Project Going Forward

# Next I will try to calculate correlation between certain statistics and victory. I will do this by converting methods of victory into numerical values and use a Pearson correlation to see if there is a positive correlation between the two. I don’t expect to find a strong correlation on any one statistic due to the random nature of fighting, so I will do the same thing with fight differentials to get a more detailed look and determine if there is a certain differential that influences a fight more than any of the others. Using this information I will adjust the numbers within the hypothesis, then I will create new columns that show whether or not a fighter met the criteria within my hypothesis. I will then compare the win rate of fighters that meet my criteria to those who do not.

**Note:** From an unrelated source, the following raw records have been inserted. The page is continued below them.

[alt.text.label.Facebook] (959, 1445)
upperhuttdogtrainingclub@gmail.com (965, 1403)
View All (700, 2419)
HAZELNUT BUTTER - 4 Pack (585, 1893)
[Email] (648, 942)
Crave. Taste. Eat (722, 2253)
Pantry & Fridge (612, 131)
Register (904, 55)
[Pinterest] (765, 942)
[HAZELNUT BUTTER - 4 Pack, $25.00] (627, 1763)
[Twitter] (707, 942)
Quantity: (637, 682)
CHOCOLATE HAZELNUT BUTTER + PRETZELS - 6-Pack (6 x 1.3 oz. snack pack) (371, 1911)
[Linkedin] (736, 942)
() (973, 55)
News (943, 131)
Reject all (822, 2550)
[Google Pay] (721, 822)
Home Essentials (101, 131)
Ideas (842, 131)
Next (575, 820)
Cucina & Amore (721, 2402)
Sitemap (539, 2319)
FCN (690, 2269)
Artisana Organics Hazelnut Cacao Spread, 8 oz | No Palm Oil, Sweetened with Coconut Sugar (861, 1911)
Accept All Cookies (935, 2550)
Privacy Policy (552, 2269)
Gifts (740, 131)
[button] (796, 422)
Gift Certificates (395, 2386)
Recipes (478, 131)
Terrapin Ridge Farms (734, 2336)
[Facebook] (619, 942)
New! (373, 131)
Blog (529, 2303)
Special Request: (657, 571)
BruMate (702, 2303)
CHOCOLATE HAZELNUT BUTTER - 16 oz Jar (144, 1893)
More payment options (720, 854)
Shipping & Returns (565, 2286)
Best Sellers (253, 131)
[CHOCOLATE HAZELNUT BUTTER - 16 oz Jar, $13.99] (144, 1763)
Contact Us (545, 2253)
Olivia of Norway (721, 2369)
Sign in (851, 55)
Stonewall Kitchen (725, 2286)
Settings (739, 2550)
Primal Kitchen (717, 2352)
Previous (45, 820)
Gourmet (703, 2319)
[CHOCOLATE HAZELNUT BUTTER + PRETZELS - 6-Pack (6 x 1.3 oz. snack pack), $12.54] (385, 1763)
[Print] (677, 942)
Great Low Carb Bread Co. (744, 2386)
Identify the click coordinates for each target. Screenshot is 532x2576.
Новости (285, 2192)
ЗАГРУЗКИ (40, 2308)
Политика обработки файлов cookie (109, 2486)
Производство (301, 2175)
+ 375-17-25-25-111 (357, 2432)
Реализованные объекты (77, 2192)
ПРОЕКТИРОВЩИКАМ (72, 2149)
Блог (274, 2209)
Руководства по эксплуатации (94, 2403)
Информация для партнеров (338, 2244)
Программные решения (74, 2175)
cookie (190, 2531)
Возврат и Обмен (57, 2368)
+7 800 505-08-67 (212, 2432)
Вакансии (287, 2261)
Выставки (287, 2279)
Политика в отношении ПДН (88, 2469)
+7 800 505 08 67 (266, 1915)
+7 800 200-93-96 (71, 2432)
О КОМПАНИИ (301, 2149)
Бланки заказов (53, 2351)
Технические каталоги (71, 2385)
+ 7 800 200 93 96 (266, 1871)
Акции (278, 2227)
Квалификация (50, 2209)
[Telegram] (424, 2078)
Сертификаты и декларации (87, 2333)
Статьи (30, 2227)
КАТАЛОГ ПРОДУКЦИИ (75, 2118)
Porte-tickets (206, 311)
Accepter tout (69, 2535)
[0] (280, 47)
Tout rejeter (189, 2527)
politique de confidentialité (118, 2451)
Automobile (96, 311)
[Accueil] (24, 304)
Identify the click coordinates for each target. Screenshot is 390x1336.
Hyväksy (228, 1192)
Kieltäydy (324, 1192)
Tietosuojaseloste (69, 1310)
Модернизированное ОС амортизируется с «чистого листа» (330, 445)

I will do this with some sort of logistic regression, I believe that we will learn how to next lecture, I can also use chi-squared tests or cross-tabs in order to determine this I believe.

library(dplyr)
## 
## Attaching package: 'dplyr'
## The following objects are masked from 'package:stats':
## 
##     filter, lag
## The following objects are masked from 'package:base':
## 
##     intersect, setdiff, setequal, union
library(ggplot2)
library(readxl)

dataset <- read_excel("~/Downloads/UFC_Dataset.xls")

#Filtering Dataset for fights in the Men's Division after 2020
dataset<-dataset |>
  filter(Gender == "MALE" & as.Date(Date, format = "%Y,%m,%d") > as.Date("2020-12-31"))

#Combining Important Statistics so that we can visualize them comprehensively 
combined_stats <- dataset |>
  select(
    RedAvgSigStrLanded, BlueAvgSigStrLanded,
    RedAvgSubAtt, BlueAvgSubAtt,
    RedAvgSigStrPct, BlueAvgSigStrPct,
    RedAvgTDLanded, BlueAvgTDLanded,
    RedAvgTDPct, BlueAvgTDPct
  ) |>
  mutate(
    AvgsigStrLanded = (RedAvgSigStrLanded + BlueAvgSigStrLanded) / 2,
    AvgSubAtt = (RedAvgSubAtt + BlueAvgSubAtt) / 2,
    AvgSigStrPct = (RedAvgSigStrPct + BlueAvgSigStrPct) / 2,
    AvgTdLanded = (RedAvgTDLanded + BlueAvgTDLanded) / 2,
    AvgTdPct = (RedAvgTDPct + BlueAvgTDPct) / 2
  ) |>
  select(AvgsigStrLanded, AvgSubAtt, AvgSigStrPct, AvgTdLanded, AvgTdPct)
#Boxplot of Average Significant Strikes landed
ggplot(combined_stats, aes(x = "", y = AvgsigStrLanded)) +
  geom_boxplot(fill = "skyblue", color = "black") +
  labs(
    title = "Box Plot of Average Significant Strikes Landed per Minute",
    x = NULL,
    y = "Average Significant Strikes Landed"
  ) +
  theme_minimal() +
  coord_flip()

#Boxplot for average significant strike percentage
ggplot(combined_stats, aes(x = NULL, y = AvgSigStrPct)) +
  geom_boxplot(fill = "skyblue", color = "black") +
  labs(
    title = "Box Plot of Average Significant Strike Percentage",
    y = "Average Significant Strike Percentage"
  ) +
  theme_minimal() +
  coord_flip()

#Boxplot for average submission attempts per 15min
ggplot(combined_stats, aes(x = NULL, y = AvgSubAtt)) +
  geom_boxplot(fill = "lightgreen", color = "black") +
  labs(
    title = "Box Plot of Average Submission Attempts per 15 min",
    y = "Average Submission Attempts"
  ) +
  theme_minimal() +
  coord_flip()

#Boxplot for average Takedowns landed
ggplot(combined_stats, aes(x = NULL, y = AvgTdLanded)) +
  geom_boxplot(fill = "plum", color = "black") +
  labs(
    title = "Box Plot of Average Takedowns Landed per 15min",
    y = "Average Takedowns Landed"
  ) +
  theme_minimal() +
  coord_flip()

ggplot(combined_stats, aes(x = NULL, y = AvgTdPct)) +
  geom_boxplot(fill = "plum", color = "black") +
  labs(
    title = "Box Plot of Average Takedown Percentage",
    y = "Average Takedown Percentage"
  ) +
  theme_minimal() +
  coord_flip()

Note that the echo = FALSE parameter was added to the code chunk to prevent printing of the R code that generated the plot.